◆ **What is expected**: Your answer must be the exact lines from the one holding "Click the Boeing" through the final line of the records below, both included, and nothing more.

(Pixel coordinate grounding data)
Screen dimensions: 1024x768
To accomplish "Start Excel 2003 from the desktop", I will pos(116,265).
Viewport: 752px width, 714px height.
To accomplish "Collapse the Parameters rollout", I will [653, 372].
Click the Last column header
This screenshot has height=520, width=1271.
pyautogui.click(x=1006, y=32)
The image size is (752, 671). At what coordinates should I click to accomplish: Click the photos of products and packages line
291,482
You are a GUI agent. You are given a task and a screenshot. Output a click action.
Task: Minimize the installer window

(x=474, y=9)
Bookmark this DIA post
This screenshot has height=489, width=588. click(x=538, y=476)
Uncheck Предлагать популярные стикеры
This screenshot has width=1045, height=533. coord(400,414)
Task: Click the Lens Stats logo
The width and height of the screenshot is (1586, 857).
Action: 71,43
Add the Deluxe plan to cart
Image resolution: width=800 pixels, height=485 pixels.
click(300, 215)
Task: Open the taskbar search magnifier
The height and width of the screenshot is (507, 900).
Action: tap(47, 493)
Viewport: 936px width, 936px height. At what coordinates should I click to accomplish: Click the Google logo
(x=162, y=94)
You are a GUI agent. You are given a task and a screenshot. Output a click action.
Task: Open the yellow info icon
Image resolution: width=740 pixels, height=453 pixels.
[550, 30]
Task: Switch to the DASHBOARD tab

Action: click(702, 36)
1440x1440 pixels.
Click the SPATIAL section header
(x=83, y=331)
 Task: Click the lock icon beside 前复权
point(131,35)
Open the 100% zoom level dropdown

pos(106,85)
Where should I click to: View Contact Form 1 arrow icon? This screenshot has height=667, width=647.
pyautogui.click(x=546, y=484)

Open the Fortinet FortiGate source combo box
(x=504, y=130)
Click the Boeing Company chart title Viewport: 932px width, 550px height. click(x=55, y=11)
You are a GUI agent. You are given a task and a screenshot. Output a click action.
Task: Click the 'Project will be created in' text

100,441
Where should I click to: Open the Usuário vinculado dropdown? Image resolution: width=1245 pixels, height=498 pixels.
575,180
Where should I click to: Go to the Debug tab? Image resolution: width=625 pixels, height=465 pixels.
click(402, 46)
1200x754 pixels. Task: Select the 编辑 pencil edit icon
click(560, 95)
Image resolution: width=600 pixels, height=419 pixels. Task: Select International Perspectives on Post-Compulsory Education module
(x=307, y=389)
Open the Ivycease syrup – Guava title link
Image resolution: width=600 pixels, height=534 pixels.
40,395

◆ **Solution for this exercise**:
Click the Boeing Company chart title Viewport: 932px width, 550px height. click(x=55, y=11)
You are a GUI agent. You are given a task and a screenshot. Output a click action.
Task: Click the 'Project will be created in' text

100,441
Where should I click to: Open the Usuário vinculado dropdown? Image resolution: width=1245 pixels, height=498 pixels.
575,180
Where should I click to: Go to the Debug tab? Image resolution: width=625 pixels, height=465 pixels.
click(402, 46)
1200x754 pixels. Task: Select the 编辑 pencil edit icon
click(560, 95)
Image resolution: width=600 pixels, height=419 pixels. Task: Select International Perspectives on Post-Compulsory Education module
(x=307, y=389)
Open the Ivycease syrup – Guava title link
Image resolution: width=600 pixels, height=534 pixels.
40,395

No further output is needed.